The kids were amazed to see me outside of the library. “What are you doing here?” they demanded suspiciously. I announced my new reign as homeroom teacher… and received a huge cheer! Who knew I was so very pop-u-lar amongst the 6th graders?

Easy as that, my disappointment over the non-snow day vanished. One cheer to get me through the day. I conveniently didn’t mention that I was only homeroom teacher for the day. Let them hold on to a glimmer of happiness. At least until tomorrow, 7:36 a.m.

PS- I realize the picture has nothing to do with the post. But I am engaged in an epic battle for the most cute photo and we all know… I like to win.

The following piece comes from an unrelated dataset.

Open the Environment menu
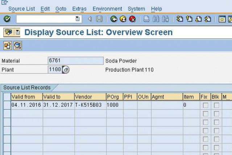Screen dimensions: 232x155 coord(107,9)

…with all the CUTENESS you can handle!

So after yesterday’s depressing news re: love v. mental illness I thought we could all use a dose of happiness to end this forever-long week. Be prepared- this site will make even the most cold-hearted among you say “AWWWWW….” repeatedly. So if you’d like to maintain your foul mood, do not click on the link above. Otherwise, happy Friday!

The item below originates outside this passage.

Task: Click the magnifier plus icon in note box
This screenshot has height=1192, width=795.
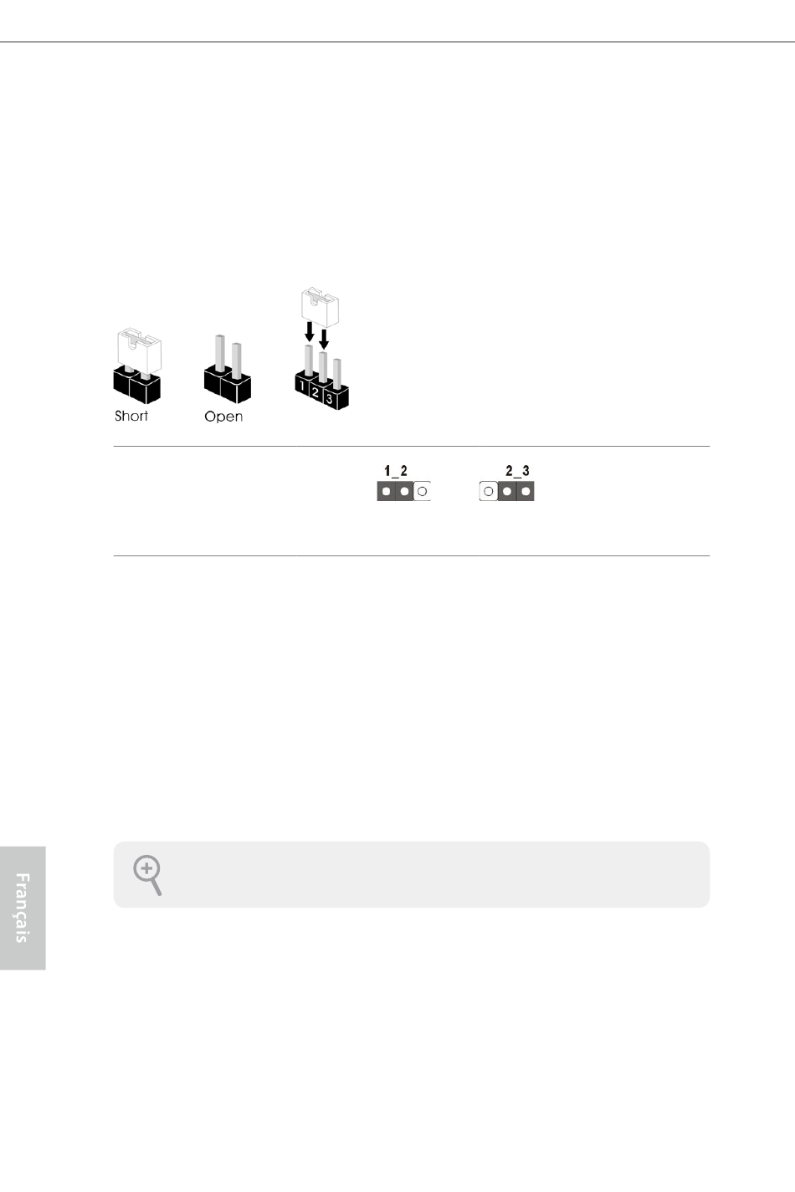Action: [x=147, y=875]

Yesterday I read an article in National Geographic; basically, it claimed that love and OCD are the same disease. Both are caused by almost the same chemical imbalance in the brain. Thus, being “in love” should count as a mental illness. This would also explain why regardless of how many times a person may get hurt by someone they are “in love” with, they continue to try their hand at the love game. It’s an addiction, people- one meant to ensure that life on our planet continues. We are biological and chemical fools, and damned if we can do anything about it.

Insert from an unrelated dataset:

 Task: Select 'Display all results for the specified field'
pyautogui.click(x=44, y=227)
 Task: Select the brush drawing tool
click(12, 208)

Bearing this in mind, I see two options:
1. We (and by we I mean the collective “we”) revolt against our very natures and strive to live independently, alone, depending solely on ourselves for comfort and provision.
OR
2. We revel in our helplessness and succumb to the inevitable. We will fall in love. And it will either last forever or it won’t.

That is some mad Buddha wisdom. Word.


This is a good one to tell your kids just as they’re falling asleep. Guaranteed to keep them quiet.

Once there was an old man. He had a disease called Alzheimer’s, which is not very pleasant at all and makes you forget things just as soon as they happen. Well one day, this old man decided to go upstairs and brush his teeth. So he got in his chair that rolled him up the stairs along the railing and headed up. On his way up he heard a terrible screeching noise and was startled, but promptly forgot about it when he got to the top of the stairs.

On his way back down, he noticed something strange on the stairs but couldn’t really identify it and then promptly forgot about it. When he got to the bottom, his cat Princess was crying at the door to go out, so he let her out. As he walked past the stairs, he once again noticed the furry thing on the stairs. As he bent to pick it up, he realized it was Princess’s tail. He also realized he had chopped it off with his stair chair.

He promptly forgot about it until his son came over a short while later and noticed both the tail and the missing cat.

That is the story as to why Princess is missing her tail to this very day. I’m recording it now so that we don’t promptly forget all about it.